> Data section
============
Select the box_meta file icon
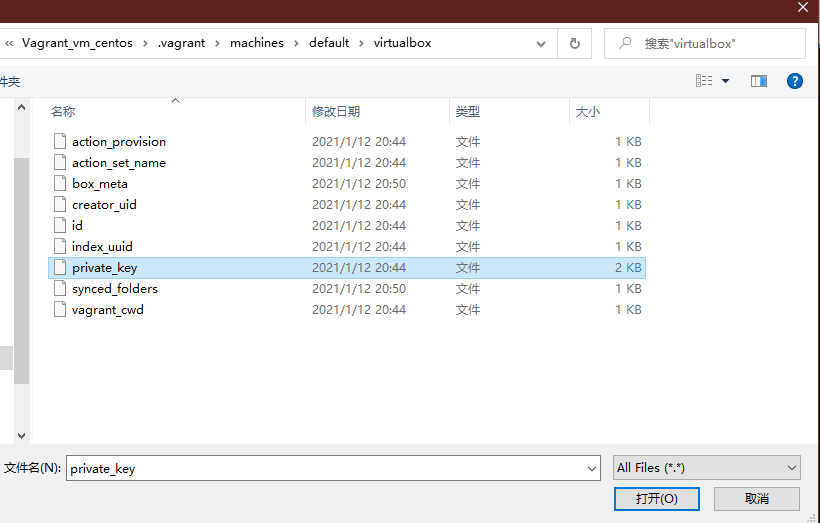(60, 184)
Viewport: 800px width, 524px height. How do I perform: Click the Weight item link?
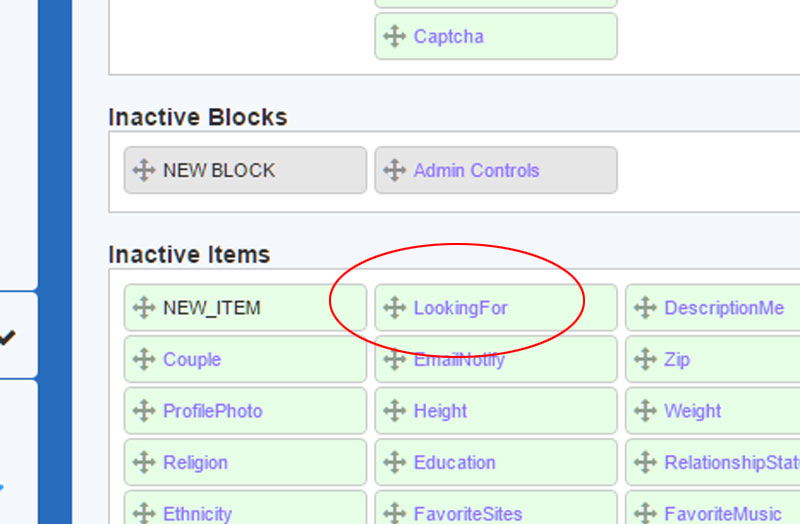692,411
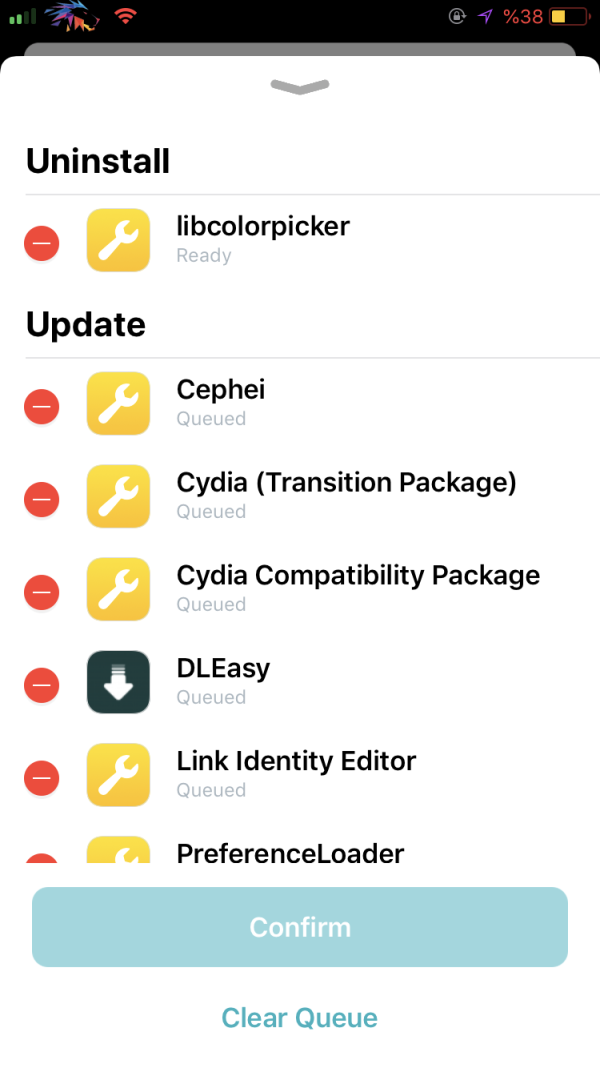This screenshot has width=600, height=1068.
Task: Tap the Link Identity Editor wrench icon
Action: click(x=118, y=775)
============
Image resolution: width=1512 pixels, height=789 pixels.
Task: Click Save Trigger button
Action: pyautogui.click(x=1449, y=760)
============
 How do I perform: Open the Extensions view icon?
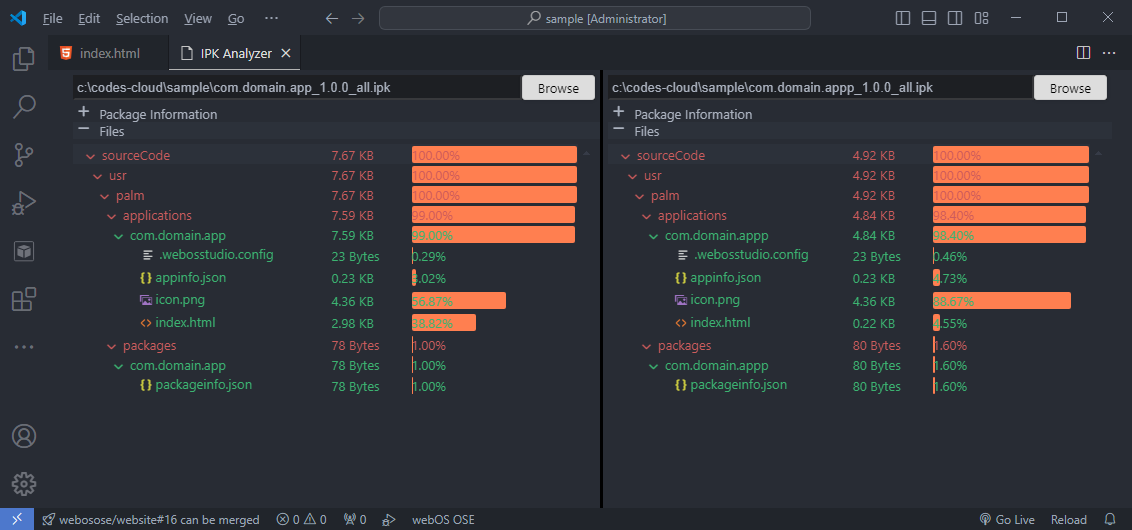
============
> Your objective
Please print all of the lines from the one containing "Select the box_meta file icon" down to the one containing "Action: click(x=118, y=775)", copying each without change and leaving out the pictures.

> Expected output
Select the box_meta file icon
(60, 184)
Viewport: 800px width, 524px height. How do I perform: Click the Weight item link?
692,411
This screenshot has width=600, height=1068.
Task: Tap the Link Identity Editor wrench icon
Action: click(x=118, y=775)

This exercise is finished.